Another colleague of Dr. Benedetti is Dr. Lorenzo Gallon, a nephrologist who went to medical school at the University of Padua and whose residency was at Bingham and Women’s Harvard Medical School. He is the director of the Abdominal Organ Transplant Program at UI Health. He works with patients who are in need of kidney transplants or simultaneous kidney/pancreas transplants and is passionate about providing care to patients who may be ineligible for an organ transplant at other centers.
When asked about the differences between the medical systems in Italy and the United States, Dr. Benedetti replied, “Italy has better training, but the U.S. has better post graduate training and facilities and more money and grants for research. The life expectancy is five years longer in Italy because all people in the U.S. do not have access to medical care as they do in Italy.”
One of the benefits of working at a state hospital such as UI Health is that there is no discrimination based on a patien’ts income or insurance. The doctors there are passionate about caring for underserved segments of the population.
He does see a difference in many of the young interns whose knowledge is no longer as rooted in memorization. Instead, many of them turn to the internet for on-the-spot knowledge, which doesn’t work especially well when dealing with medical emergencies.
When asked why he wanted to be a researcher, he replied, “I am not one.
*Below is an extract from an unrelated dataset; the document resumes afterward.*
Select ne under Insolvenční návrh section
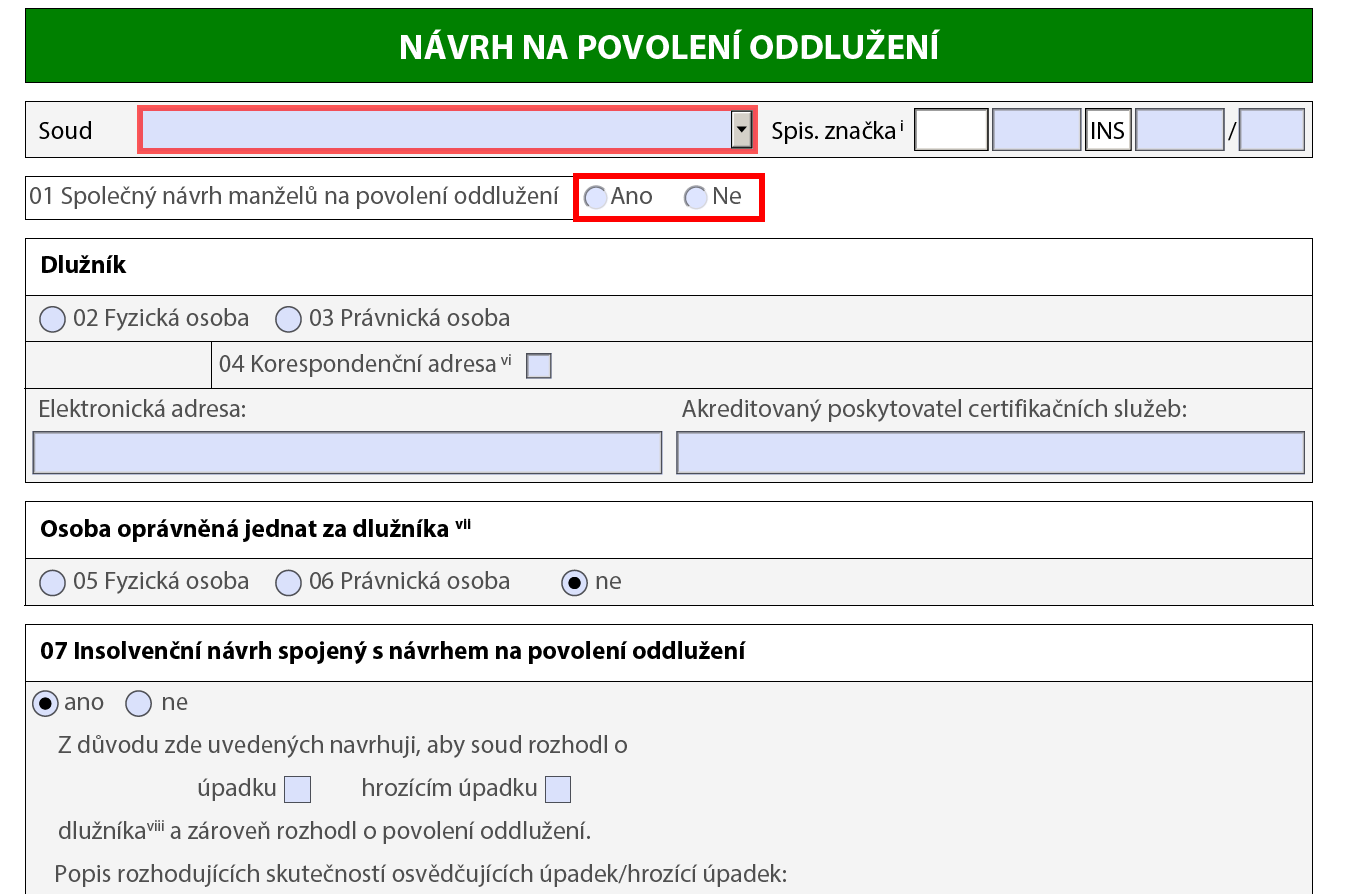 coord(137,702)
I’m a surgeon and I live for the personal interaction and communication with my patients.”
He concluded his remarks saying, “Medical research 50 years ago would take 35 years to double our medical knowledge and now our medical knowledge doubles in 8 months, so the sky is the limit.”
When we reflect on this Italian immigrant, whose work affects thousands of people and that will continue to reap benefits in the future for countless patient, we can count ourselves very fortunate that he persevered in his desire to practice medicine in the U.S. despite the initial rejections and obstacles that he faced.